I graduated high school in 2011 with the dream of becoming a pediatric orthopedic surgeon. I majored in biology and did everything I could to build my resume, which would later serve as my golden ticket to medical school; I had a great GPA, I was a Resident Assistant, I was a biology and chemistry tutor, I was in the Honor’s Program at UC, I volunteered, and I started a 5K that raised money for an organization local to my hometown. I was committed to my “dream”.
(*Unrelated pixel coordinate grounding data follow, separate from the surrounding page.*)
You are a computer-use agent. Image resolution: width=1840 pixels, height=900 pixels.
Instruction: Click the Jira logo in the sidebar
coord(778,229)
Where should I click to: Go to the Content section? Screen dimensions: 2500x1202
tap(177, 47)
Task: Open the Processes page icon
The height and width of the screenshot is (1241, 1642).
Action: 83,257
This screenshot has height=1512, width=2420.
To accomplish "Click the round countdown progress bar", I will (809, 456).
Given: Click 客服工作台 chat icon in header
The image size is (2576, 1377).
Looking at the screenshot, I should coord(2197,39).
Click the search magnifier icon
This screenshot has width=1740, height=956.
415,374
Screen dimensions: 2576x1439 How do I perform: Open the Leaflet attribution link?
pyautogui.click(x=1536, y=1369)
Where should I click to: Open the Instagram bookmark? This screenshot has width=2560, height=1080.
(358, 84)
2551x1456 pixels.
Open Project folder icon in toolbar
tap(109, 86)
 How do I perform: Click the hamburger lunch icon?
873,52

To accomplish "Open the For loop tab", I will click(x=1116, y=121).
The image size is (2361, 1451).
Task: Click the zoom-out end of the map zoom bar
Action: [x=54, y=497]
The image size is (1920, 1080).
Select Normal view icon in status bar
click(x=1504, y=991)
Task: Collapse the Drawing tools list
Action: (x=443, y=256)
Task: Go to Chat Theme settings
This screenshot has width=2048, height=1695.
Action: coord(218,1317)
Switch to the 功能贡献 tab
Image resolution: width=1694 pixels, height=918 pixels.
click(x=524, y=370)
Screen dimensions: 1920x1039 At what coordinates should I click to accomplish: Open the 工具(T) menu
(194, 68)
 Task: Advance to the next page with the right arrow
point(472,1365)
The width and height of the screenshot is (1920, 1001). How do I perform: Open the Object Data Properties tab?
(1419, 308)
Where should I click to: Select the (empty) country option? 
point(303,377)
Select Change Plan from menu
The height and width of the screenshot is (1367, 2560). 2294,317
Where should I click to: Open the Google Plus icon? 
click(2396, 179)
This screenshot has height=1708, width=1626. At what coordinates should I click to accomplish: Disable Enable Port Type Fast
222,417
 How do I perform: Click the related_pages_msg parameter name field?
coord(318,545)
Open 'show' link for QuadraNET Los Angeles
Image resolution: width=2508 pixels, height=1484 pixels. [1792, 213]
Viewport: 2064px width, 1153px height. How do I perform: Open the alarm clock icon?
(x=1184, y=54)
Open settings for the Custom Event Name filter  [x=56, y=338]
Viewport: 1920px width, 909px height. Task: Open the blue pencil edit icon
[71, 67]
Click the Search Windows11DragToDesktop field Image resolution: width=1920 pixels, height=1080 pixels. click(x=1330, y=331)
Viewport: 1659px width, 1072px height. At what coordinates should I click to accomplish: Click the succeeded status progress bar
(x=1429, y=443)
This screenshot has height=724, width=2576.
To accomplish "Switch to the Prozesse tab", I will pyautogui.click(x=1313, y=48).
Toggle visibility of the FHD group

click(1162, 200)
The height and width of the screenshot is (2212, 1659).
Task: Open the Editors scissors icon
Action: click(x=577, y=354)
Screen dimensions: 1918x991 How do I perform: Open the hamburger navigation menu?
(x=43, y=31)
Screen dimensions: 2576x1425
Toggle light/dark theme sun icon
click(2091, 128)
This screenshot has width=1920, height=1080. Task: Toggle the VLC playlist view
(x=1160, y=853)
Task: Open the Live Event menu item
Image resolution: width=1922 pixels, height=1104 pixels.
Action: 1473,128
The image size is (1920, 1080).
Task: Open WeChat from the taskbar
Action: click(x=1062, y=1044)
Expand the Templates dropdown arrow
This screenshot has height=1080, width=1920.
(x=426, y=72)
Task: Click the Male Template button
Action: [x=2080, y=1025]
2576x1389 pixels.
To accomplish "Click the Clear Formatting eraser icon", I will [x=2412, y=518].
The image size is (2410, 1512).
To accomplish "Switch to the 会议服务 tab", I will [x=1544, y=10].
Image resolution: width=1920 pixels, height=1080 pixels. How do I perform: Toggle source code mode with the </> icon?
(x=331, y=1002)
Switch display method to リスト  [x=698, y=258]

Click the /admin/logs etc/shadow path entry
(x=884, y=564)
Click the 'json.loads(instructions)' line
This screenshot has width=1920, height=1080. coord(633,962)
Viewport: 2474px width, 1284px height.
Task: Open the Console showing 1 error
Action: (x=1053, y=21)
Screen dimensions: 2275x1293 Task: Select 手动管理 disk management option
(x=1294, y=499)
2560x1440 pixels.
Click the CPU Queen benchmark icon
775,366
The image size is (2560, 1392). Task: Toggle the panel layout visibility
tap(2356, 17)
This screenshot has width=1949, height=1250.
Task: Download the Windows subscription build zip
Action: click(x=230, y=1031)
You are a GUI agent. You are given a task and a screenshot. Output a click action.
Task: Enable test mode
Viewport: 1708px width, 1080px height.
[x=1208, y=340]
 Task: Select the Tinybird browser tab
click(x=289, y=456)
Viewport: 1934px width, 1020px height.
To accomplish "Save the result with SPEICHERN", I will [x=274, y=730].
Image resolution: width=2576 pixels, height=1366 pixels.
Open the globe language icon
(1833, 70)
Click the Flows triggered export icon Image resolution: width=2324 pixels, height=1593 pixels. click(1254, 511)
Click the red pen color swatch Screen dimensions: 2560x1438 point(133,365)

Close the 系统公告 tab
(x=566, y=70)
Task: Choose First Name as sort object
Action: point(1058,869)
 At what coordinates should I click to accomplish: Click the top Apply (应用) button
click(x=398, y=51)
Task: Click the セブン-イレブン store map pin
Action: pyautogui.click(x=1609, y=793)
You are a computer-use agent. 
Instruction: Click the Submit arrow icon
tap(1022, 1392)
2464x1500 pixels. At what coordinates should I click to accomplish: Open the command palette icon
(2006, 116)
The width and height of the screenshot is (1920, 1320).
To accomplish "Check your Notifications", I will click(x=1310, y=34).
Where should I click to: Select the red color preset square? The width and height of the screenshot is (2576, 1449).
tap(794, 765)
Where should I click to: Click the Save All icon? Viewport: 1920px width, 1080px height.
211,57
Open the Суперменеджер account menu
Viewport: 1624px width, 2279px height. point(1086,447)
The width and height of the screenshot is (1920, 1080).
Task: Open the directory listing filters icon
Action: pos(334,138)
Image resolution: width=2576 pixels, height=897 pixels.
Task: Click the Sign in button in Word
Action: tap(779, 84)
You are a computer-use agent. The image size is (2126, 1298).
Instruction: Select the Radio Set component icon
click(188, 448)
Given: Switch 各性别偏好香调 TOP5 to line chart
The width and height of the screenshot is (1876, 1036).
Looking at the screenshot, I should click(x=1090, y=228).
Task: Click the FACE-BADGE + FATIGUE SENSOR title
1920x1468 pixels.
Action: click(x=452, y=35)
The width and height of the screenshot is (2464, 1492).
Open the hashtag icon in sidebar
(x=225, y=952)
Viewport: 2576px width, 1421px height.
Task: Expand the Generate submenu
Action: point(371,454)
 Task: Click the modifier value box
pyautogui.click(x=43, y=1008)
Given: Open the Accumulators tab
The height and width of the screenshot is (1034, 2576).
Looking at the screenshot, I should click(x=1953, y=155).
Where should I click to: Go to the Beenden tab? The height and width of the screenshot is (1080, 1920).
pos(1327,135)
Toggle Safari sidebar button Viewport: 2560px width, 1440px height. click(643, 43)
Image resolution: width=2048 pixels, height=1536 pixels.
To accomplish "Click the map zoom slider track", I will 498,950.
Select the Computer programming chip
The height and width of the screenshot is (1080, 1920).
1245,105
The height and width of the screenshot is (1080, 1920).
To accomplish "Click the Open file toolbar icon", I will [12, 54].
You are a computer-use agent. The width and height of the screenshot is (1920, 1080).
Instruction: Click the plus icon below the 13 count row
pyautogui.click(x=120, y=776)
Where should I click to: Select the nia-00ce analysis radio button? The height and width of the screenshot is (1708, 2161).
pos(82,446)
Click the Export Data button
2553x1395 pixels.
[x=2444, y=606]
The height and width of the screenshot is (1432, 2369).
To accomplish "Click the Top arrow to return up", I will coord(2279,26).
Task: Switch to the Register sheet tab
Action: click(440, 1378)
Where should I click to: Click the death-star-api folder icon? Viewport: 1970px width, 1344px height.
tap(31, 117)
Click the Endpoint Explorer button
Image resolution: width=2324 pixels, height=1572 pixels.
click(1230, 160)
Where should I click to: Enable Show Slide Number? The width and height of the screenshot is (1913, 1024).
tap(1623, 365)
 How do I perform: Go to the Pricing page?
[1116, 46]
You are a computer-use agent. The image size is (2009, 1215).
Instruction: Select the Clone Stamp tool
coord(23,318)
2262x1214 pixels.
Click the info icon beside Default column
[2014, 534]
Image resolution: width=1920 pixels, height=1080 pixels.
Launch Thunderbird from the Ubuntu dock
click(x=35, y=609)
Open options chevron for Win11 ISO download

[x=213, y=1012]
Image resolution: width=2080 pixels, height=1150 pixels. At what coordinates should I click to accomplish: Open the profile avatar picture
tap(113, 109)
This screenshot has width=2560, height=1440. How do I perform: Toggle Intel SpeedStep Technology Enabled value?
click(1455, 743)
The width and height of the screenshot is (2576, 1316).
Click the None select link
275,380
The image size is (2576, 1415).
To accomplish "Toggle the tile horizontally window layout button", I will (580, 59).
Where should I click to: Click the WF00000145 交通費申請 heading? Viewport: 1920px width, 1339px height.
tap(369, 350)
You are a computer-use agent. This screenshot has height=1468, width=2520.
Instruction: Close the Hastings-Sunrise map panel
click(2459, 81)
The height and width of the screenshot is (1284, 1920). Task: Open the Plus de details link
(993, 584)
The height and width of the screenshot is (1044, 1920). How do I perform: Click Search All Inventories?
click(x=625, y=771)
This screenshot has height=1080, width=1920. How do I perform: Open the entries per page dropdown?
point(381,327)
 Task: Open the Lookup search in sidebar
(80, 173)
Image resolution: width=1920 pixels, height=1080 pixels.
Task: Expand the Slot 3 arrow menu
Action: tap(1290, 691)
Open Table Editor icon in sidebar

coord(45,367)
I decided to apply early decision to a medical school that will remain unnamed during my sophomore year of college. The application was solely based on my current GPA, my resume, and my SAT score. My SAT score was garbage; probably because I took it as a junior in high school and don’t recall studying for it one bit (bleh). So, in lieu of SAT scores, the admissions department would accept ACT scores. I didn’t take the ACT in high school, so as a college sophomore I took the ACT to strengthen my application. I received a score that was 5 points from "perfect”. YAY! My letters of recommendation were strong, my grades were great, my ACT score was well above the requirement. I even visited the school and talked with the admissions counselors before I applied. I applied and didn’t get in. When I called to see why, the committee said it was because of my SAT scores. My first thought: WHAT?! I took the ACT so you didn’t need to see my SAT scores. *huge eyeroll*
Needless to say, I felt pretty defeated and was very upset. But, I chugged along and continued to strengthen all areas of my medical school application so I’d be better prepared when I applied regular decision the next year. I took the MCAT my junior year of college. I scored well enough to get into medical school. Hooray! Except not.
Everything I had learned about medical school and the profession scared me and made me feel like I was trapped. Being a medical doctor was not for me, I just didn’t want to own up to that. People from my small town all knew what I was going to college for and my parents would be crushed if I changed my career path as a junior in college. Not to mention the embarrassment…
One of my favorite days of college was the day I spent over an hour in the office of one of my biology professors. We talked about how I was chasing a dream that was no longer what I wanted to do. We discussed my options, my strengths and weaknesses, and what I knew I wanted out of life. We planned my next moves.
So what is my point…??
I applied for Early Decision (aka you-must-go-here-upon-graduation) and didn’t get in. Although that seemed like one of the worst results I had ever received, it turns out that it was a blessing in disguise. It really hit home for my when just prior to the National Physical Therapy Exam, my last step before I became a licensed physical therapist, the following facebook memories popped up:
Looking back, I remember writing the first post. I was in the middle of shadowing different careers; nurses, occupational therapists, physical therapists, physicians assistants. I was carrying out the plan I made with my professor. I was frustrated because I didn’t want to make a mistake and choose the “wrong” career (again). I felt as if I was letting down the people who loved me because I was choosing a new career path.
The second post I wrote just after my senior year. I’m not sure if 18-year-old Lex knew what 26-year-old Lex would be doing in 2019, but this was one hell of a post to come across the day before the licensing exam.
If I could talk to 2014 Lex, I’d let her know that she’s just fine. I get to help people walk again, play with their kids again, and get back to doing what they love. I have been able to facilitate a baby’s first time crawling and experience joy with a patient who hasn’t been able to walk up stairs without pain for years. My journey was not linear and I certainly am not where my 18 year old self imagined I’d be— instead, I’m doing so much more and have the ability to do so much more than I ever imagined.
And to think that I used to be ashamed that I didn’t continue on to medical school after I finished my bachelor’s degree, as if I was a failure…
Bottom line: your journey is yours and yours only. You have to make decisions that will serve you and lead you to a place where you can fulfill your purpose and live a life that will make you happy.
For months I continued down a path I knew I didn’t want to pursue solely because I was afraid to let the people I love down. I was frustrated that I was faced with a roadblock that was actually one of the biggest blessings I could have received.
So, I think 18-year-old Lex hit it on the head with a quote that was likely from Grey’s Anatomy;)
“Decide what you want. Believe you can have it, believe you deserve it, believe it’s possible for you.”